Regulators and industry continue to be challenged by implementation of the EU Taxonomy Regulation — the dictionary of what is environmentally sustainable (the E in ESG) — and the drafting of further detailed rules to underpin it. Firms and customers seek further clarity around disclosures and how to assess the sustainability credentials of potential investments. At global level, the work of the new International Sustainability Standards Board (ISSB) on climate change reporting standards is underway, and the UK continues to develop its own green taxonomy.
Meanwhile, initial policy work on defining “socially sustainable” (the S in ESG) suggests that an “S” Taxonomy will present even more challenges than the “E”. S objectives may prove more difficult to draft and agree, quantitative measures will need to be formulated from scratch in many areas, and the availability and reliability of the data needed to calculate those measures are largely absent at present. It is recognised that S factors can be the most difficult to analyse and embed in investment strategies.

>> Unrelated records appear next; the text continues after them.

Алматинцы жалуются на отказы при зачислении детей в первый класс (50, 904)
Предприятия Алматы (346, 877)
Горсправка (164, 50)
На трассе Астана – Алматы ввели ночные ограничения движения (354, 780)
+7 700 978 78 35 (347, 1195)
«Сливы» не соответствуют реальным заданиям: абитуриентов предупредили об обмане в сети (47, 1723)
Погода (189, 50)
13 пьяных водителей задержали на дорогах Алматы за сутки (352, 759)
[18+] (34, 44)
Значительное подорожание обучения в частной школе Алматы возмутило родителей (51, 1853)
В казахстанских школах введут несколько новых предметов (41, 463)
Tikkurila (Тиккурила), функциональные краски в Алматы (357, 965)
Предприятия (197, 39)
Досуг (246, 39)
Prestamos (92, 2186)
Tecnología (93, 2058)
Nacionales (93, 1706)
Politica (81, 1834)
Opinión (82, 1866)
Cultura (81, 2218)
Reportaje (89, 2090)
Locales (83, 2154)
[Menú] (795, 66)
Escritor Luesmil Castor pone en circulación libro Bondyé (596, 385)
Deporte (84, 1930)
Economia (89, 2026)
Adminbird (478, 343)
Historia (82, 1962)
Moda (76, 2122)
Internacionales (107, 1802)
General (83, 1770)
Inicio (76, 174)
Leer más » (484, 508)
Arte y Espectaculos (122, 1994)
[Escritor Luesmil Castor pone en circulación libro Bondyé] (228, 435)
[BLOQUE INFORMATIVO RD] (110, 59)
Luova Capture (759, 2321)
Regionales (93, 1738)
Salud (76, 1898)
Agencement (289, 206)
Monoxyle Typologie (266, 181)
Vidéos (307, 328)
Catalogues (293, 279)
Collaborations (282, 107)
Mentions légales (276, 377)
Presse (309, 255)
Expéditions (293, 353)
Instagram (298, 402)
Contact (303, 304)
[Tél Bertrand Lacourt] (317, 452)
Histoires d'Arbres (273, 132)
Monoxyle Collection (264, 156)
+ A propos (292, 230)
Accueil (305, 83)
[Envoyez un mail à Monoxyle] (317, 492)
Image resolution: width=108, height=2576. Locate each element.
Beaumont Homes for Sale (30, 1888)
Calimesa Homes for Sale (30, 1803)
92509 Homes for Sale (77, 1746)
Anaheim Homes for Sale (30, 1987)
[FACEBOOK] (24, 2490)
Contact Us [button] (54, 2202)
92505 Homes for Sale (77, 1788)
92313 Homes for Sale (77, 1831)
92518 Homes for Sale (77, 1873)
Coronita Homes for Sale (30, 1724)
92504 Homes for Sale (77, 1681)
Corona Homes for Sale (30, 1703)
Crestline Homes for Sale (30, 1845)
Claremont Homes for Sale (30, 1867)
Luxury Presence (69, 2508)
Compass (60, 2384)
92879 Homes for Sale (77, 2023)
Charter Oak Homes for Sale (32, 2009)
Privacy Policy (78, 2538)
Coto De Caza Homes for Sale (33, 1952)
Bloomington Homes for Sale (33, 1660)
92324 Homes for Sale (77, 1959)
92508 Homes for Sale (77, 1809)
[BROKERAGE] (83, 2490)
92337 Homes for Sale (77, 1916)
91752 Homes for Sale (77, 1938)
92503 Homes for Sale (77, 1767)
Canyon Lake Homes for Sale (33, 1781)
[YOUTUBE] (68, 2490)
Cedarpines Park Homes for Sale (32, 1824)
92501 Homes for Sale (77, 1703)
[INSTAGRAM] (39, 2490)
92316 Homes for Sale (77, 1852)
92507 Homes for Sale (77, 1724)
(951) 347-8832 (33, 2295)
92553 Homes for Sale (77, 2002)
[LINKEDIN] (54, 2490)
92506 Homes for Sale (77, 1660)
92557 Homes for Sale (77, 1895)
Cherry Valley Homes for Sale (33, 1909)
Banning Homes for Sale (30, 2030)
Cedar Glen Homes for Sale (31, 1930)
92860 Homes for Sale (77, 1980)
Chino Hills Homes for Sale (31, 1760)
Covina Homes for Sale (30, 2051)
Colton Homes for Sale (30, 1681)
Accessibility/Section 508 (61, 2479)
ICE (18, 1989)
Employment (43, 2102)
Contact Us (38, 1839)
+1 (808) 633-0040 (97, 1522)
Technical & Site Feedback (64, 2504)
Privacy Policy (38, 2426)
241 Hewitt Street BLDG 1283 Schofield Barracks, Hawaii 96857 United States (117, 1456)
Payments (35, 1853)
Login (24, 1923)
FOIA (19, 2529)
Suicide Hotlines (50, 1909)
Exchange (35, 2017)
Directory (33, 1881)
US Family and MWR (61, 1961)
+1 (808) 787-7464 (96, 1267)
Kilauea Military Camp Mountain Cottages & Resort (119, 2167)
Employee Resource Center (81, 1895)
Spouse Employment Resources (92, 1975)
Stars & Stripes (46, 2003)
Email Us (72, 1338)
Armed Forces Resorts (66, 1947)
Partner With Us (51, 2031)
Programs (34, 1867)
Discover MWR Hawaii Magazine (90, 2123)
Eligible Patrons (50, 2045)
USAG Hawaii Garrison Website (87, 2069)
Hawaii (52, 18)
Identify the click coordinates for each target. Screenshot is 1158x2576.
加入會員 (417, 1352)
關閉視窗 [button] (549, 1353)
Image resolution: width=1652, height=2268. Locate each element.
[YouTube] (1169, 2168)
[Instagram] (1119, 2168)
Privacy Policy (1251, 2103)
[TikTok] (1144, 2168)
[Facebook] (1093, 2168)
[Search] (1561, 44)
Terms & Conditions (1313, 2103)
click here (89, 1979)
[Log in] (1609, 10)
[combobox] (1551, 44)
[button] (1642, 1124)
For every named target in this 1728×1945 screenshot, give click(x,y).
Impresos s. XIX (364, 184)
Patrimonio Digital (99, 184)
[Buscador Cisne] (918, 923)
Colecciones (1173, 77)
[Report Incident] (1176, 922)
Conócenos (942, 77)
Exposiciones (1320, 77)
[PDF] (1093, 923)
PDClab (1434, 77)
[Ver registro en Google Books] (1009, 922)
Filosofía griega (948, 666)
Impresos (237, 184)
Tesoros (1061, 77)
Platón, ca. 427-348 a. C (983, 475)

There is also a fundamental question about how the S Taxonomy will sit with the E Taxonomy. For example, the closing of heavily-polluting industries, while helping the achievement of E objectives, can have a negative impact on workers and local communities, at least in the short term. And will there be one combined disclosure on taxonomy-alignment, or two separate disclosures, or a dashboard approach? A recent report by the EU Platform on Sustainable Finance (Platform) describes these and other challenges, and paves the way for a legislative proposal from the European Commission.
Despite the considerable challenges, there is strong political will behind an S Taxonomy in the EU, in part due to the impact of COVID-19. According to the UN Sustainable Development Goals 2021 report, the pandemic reversed much of the progress made previously, with extreme poverty rising in 2020 for the first time since the Asian financial crisis of the late 1990s. Projections suggest that the global poverty rate will be 7 per cent (approximately 600 million people) by 2030, unless “immediate and significant” action is taken. Other indicators, for example around hunger, health, education and gender equality have also declined.
It is essential that the financial services industry and other interested stakeholders join the social taxonomy debate at this early stage to help policymakers move towards requirements that are operationally workable and result in meaningful disclosures for investors and customers.